It has been supposed by some that the case of Duke v. CahawbaNavigation Co., 10 Ala. 82, 44 Am. Dec. 472, was in *Page 206 its declarations against the doctrine here asserted. We do not so read the discussion of the propositions involved. By the Constitution in that state the powers of the state government were restricted in particular matters covered by it, and the ordinance referred to was a declaration by the people that certain general powers otherwise appertaining to the state as a sovereignty should not be exercised in particular cases. It provided also that the disclaimer in particular cases, which in the case then before the court involved control over a navigable river, should be irrevocable "without the consent of the United States." The United States granted consent to its revocation, and then the State Legislature, assuming authority to act upon it, enacted the law which was before the court. The question there presented was altogether different from the one here presented. That Convention was organizing a state government, and was vesting just such powers as it desired it to exercise and was restricting it in others that it did not intend it should exercise. In the case then before the court the state government which was being inaugurated was denied the right, "except with the consent of the United States," to deal with that subject. When the United States gave its consent therefor, the Legislature then had authority to deal with it, and the court so held. In the discussion of this proposition the court, speaking through Mr. Justice Goldthwaite, said:

"We think the argument that the ordinance appended to our Constitution is a part of that instrument, and can only be abrogated and annulled in the same manner as any other part, cannot be sustained. By the Constitution, the powers of the state government are restricted in the particular matters covered by it, and the ordinance is the declaration by the people that certain general powers, otherwise appertaining to the state as a sovereignty, shall not be exercised in particular cases. It provides, also, that the disclaimer shall be irrevocable without the consent of the United States. The state government being invested with the entire authority of the people, except where they have chosen to restrict the government, it follows that all the external relations of the people with the citizens of other states or with the government of the United States must be conducted by the state government. The *Page 207 ordinance itself indicates that it is revocable with the consent of the United States and as the consent of the people of this state can only be expressed through the state government, it follows that when the assent of both is given by the constituted authorities of each the powers disclaimed may be resumed and immediately exercised by the state authorities, under the general powers, these not being restricted otherwise than by the ordinance. As the ordinance is thus revocable by the consent of the United States, it does not seem to admit of material doubt that a consent to a partial abrogation is effectual as a revocation pro tanto."

Moreover the Alabama ordinance was over a subject-matter with which the United States doubtless had plenary authority without an ordinance, and the extent which the people sought to bind themselves was to the point of consent of Congress, and when this was attained, they were no longer bound, for they did not reserve the right to deal with it themselves under an election to be called by the Legislature.

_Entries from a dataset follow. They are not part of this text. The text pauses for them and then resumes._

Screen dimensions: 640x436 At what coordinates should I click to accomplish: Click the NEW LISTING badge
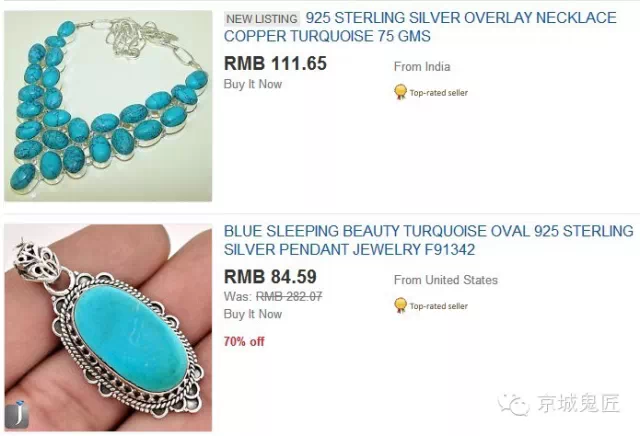pos(262,19)
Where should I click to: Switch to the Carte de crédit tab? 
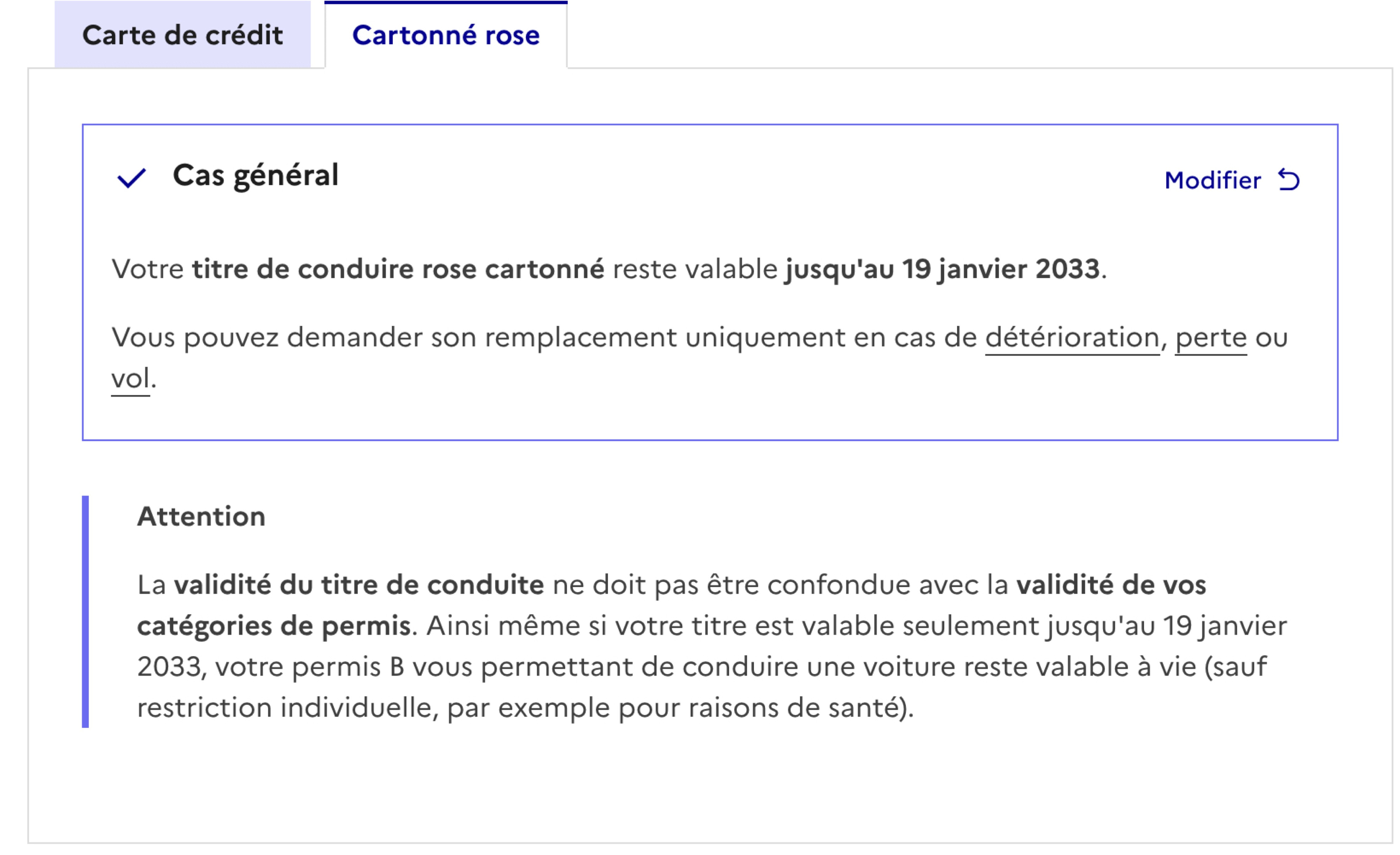click(x=182, y=35)
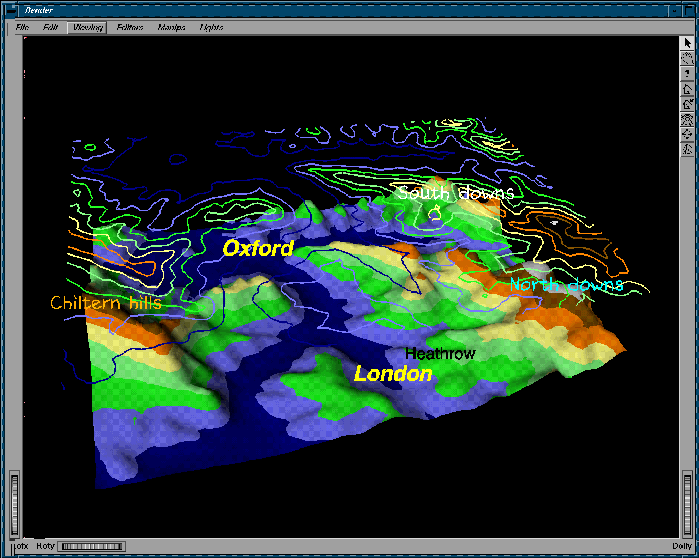The image size is (699, 558).
Task: Reset the camera to home view
Action: [x=687, y=88]
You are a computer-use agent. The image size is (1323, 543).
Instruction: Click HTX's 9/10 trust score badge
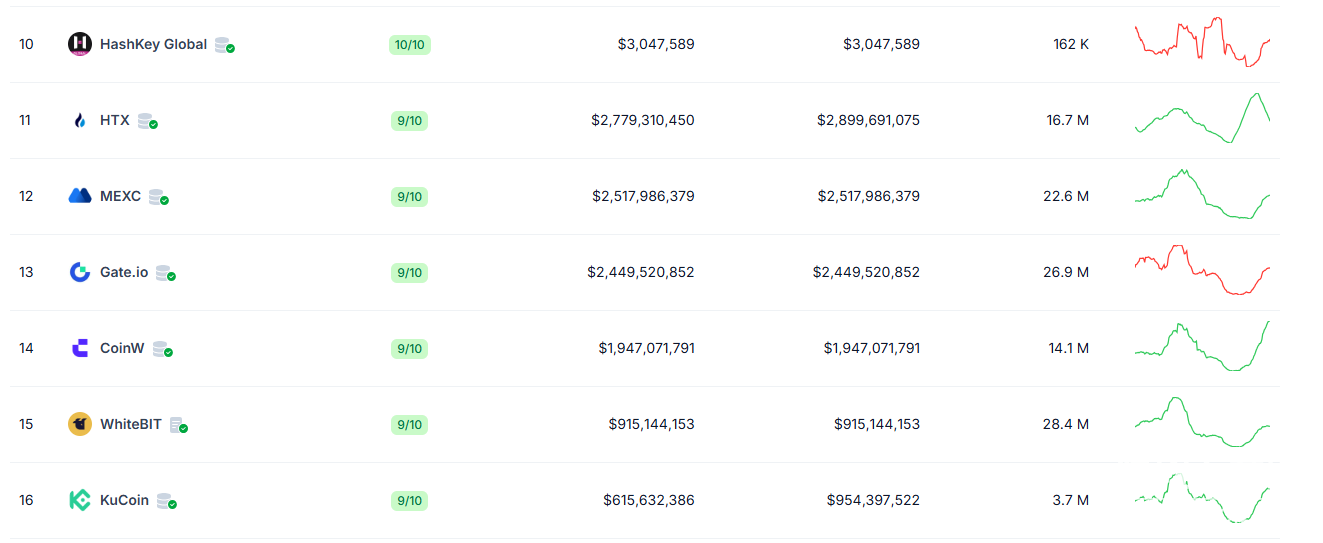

It is insisted that the case of Frantz v. Autry,18 Okla. 561, 91 P. 193, is authority for the conclusion which the majority of our Associates have reached. Neither can we so read this, for the reason that the ordinance with which the court in that case was dealing was the temporary election ordinance and not the irrevocable state capital ordinance, and instead of the authority of that case weighing against the position which we have taken, it in fact supports it by showing that those ordinances which are intended to be temporary will be so considered, which marks the distinction between those which are intended and designed to be permanent. The election ordinance for the submission of the Constitution, whether passed by a Legislature or by the Convention itself, under its authority, necessarily passed on being exercised. From its very nature, it could not be used again, because it would deal with conditions entirely in the past after the people had once acted under it. So Frantz v. Autry is not contrary to the doctrine here advocated. But it is supposed that section 7 of article 5 of the Constitution, a section found among the *Page 208 initiative and referendum provisions of that document, vests the Legislature with the authority which is here sought to be sustained. The section reads as follows:

"The reservation of the powers of the initiative and referendum in this article shall not deprive the Legislature of the right to repeal any law, propose or pass any measure, which may be consistent with the Constitution of the state and the Constitution of the United States."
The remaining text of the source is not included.